» **WORK ORDER**
The line containing "Funding Opportunities (41, 124)" marks the end, so write out exactly every line from the top of the entries below through that one.

Saved data entries
---*---

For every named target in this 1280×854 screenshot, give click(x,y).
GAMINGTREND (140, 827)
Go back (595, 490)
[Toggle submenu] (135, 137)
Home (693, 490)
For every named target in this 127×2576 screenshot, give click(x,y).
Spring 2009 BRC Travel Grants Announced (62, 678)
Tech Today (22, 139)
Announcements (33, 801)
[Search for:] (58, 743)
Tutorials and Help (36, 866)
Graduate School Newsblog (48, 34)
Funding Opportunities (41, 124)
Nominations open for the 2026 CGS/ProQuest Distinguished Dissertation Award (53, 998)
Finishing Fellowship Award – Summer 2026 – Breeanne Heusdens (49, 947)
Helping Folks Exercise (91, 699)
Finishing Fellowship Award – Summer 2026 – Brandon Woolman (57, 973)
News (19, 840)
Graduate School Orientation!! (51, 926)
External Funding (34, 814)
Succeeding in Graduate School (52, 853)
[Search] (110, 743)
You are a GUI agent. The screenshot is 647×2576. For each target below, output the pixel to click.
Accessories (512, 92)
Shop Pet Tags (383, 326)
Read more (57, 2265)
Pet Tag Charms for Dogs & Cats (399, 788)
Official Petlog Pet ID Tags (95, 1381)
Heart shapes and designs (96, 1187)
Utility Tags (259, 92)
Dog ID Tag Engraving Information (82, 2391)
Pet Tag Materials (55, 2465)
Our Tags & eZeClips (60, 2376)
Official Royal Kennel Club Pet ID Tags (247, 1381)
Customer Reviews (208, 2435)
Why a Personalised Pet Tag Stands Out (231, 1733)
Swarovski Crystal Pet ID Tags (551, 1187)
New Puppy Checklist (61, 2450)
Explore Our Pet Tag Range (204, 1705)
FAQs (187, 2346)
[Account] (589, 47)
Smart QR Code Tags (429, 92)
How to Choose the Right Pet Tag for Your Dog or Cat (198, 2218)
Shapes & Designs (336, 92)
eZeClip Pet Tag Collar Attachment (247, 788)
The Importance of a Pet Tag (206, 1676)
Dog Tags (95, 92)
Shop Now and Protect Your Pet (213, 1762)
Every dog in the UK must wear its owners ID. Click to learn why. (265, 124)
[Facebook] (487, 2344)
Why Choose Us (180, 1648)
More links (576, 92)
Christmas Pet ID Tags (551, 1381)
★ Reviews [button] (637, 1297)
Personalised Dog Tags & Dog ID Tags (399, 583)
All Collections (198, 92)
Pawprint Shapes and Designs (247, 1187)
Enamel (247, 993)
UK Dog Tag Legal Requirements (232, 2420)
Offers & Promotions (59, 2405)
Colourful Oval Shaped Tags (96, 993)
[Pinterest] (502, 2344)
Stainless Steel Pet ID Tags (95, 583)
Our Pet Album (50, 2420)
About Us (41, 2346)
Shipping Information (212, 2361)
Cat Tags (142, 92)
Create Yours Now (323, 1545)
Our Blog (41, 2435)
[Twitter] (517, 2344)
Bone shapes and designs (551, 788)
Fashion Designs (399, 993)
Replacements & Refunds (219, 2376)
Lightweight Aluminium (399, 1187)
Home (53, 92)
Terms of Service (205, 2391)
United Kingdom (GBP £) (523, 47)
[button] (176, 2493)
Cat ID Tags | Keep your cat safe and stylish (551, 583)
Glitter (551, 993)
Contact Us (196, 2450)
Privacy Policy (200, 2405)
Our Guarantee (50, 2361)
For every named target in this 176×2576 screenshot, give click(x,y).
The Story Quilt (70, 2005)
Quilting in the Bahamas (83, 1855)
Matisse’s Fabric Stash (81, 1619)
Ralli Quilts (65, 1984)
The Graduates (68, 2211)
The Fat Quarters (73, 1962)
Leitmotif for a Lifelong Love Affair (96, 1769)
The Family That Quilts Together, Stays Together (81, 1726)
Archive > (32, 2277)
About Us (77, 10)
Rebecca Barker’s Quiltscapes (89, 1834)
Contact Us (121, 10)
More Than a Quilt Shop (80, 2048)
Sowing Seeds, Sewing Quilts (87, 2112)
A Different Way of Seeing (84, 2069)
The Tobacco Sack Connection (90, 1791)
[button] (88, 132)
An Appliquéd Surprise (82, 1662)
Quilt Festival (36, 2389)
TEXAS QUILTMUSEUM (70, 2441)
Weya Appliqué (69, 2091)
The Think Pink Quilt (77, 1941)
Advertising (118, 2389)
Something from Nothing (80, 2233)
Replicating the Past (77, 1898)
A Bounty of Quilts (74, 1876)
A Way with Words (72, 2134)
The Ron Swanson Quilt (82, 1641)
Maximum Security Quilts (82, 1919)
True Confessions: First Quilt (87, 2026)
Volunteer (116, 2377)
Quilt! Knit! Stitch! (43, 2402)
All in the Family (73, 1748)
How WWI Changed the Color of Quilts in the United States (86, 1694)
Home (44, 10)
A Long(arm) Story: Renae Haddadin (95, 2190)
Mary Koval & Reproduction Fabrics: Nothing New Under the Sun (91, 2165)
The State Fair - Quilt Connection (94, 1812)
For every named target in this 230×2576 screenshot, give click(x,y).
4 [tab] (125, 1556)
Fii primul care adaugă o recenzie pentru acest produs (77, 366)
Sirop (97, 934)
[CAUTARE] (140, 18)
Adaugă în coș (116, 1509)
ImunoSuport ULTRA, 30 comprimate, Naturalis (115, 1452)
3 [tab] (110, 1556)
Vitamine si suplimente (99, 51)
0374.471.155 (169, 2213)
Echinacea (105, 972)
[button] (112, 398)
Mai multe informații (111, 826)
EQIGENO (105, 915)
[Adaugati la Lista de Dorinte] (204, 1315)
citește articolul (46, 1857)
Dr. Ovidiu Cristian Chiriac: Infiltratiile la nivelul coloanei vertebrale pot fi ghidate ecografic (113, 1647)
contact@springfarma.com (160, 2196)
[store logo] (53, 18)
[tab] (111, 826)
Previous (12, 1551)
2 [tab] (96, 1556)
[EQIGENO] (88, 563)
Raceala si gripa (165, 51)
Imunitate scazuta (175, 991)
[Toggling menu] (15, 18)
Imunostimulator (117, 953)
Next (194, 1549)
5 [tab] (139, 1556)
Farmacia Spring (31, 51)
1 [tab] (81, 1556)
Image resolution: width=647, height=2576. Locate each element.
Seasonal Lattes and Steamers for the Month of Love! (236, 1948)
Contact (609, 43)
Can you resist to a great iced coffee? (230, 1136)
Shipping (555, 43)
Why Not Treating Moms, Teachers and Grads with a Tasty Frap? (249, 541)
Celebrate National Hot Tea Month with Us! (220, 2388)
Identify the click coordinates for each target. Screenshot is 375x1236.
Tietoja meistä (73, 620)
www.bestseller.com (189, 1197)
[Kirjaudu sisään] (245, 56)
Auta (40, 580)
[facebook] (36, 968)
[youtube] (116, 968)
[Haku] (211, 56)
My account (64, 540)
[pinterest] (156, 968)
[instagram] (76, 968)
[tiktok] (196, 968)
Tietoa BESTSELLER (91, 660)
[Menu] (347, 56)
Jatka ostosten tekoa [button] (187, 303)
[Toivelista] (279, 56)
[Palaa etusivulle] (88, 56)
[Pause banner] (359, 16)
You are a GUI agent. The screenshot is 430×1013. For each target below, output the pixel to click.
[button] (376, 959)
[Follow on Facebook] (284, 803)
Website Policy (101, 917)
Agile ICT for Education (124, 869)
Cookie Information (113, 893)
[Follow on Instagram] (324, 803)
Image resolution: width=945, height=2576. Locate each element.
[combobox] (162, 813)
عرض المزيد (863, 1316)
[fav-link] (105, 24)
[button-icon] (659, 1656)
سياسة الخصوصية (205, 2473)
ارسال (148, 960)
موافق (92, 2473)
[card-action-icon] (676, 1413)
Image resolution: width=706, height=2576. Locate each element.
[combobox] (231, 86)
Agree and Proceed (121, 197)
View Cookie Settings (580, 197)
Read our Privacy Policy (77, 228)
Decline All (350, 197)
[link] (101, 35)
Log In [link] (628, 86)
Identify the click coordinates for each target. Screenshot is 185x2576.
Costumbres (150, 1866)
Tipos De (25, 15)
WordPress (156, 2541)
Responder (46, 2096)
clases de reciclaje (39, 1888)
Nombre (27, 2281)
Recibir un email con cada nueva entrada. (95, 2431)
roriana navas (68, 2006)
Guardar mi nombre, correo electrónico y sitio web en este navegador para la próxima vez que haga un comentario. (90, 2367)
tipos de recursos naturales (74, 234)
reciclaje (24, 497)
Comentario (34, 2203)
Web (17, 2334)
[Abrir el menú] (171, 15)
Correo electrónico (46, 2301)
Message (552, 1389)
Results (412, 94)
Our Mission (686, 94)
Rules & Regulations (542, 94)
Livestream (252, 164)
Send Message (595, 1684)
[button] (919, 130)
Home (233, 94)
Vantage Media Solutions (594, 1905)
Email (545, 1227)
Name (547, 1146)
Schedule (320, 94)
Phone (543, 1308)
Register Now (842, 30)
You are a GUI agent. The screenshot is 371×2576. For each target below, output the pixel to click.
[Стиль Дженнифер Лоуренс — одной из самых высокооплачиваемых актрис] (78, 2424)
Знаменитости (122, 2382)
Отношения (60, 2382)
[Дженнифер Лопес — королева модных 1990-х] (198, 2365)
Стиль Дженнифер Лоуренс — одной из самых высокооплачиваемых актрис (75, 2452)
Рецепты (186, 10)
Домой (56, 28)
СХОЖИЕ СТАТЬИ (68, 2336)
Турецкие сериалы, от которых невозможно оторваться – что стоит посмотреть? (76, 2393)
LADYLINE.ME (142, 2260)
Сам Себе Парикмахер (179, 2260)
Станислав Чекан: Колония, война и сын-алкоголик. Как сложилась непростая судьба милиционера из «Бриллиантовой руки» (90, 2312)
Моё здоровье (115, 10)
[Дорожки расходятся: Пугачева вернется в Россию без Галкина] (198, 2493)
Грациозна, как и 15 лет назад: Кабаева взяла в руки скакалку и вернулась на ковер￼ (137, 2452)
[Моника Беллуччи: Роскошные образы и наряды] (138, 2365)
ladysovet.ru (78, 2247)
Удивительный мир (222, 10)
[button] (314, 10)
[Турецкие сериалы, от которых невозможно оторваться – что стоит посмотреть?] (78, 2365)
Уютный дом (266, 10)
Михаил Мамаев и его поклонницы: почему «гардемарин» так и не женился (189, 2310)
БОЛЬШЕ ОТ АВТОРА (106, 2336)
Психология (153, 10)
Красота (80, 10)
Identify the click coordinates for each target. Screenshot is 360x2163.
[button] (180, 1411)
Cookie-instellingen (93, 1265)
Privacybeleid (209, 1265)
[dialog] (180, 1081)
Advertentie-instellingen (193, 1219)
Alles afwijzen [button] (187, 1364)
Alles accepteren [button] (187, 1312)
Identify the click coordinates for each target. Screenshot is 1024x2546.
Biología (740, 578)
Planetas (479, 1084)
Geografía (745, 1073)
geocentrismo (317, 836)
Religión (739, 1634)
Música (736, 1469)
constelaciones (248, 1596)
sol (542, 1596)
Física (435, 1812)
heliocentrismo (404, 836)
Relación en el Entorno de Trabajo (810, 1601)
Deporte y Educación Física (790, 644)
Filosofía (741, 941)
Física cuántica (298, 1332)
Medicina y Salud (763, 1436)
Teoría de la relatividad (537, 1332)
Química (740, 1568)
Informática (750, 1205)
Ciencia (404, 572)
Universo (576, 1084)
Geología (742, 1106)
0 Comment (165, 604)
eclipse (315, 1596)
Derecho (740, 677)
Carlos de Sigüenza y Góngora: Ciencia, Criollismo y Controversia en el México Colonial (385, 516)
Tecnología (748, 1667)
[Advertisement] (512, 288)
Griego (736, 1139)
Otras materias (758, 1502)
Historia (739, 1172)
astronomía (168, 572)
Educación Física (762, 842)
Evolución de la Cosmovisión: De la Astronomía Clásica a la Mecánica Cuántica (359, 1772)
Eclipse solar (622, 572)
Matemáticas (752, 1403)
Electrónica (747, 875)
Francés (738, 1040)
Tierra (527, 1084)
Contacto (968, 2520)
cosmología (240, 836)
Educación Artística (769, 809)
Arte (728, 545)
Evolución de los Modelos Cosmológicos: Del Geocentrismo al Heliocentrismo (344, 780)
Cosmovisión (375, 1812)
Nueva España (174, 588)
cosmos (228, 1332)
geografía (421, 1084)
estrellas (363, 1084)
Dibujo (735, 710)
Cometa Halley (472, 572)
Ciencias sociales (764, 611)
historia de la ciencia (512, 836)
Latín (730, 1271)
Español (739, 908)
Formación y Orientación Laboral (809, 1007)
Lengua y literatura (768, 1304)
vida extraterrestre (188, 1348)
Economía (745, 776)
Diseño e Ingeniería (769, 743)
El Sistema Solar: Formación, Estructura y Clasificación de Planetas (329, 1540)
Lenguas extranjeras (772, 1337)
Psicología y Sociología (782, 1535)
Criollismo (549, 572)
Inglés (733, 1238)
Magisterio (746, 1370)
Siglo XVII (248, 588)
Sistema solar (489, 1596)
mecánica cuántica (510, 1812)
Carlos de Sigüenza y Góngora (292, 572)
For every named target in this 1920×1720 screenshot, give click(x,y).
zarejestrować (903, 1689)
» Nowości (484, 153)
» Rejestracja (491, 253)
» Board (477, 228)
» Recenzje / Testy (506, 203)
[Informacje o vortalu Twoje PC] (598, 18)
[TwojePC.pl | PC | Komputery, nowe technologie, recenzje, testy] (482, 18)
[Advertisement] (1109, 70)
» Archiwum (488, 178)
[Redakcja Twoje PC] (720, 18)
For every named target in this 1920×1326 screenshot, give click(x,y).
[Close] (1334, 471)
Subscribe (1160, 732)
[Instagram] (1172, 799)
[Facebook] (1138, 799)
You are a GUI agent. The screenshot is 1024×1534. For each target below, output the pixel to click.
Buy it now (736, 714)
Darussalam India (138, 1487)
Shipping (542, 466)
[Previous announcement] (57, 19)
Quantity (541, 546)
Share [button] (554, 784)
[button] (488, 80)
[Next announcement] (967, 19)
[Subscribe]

---*---

» **ANSWER SECTION**
For every named target in this 1280×854 screenshot, give click(x,y).
GAMINGTREND (140, 827)
Go back (595, 490)
[Toggle submenu] (135, 137)
Home (693, 490)
For every named target in this 127×2576 screenshot, give click(x,y).
Spring 2009 BRC Travel Grants Announced (62, 678)
Tech Today (22, 139)
Announcements (33, 801)
[Search for:] (58, 743)
Tutorials and Help (36, 866)
Graduate School Newsblog (48, 34)
Funding Opportunities (41, 124)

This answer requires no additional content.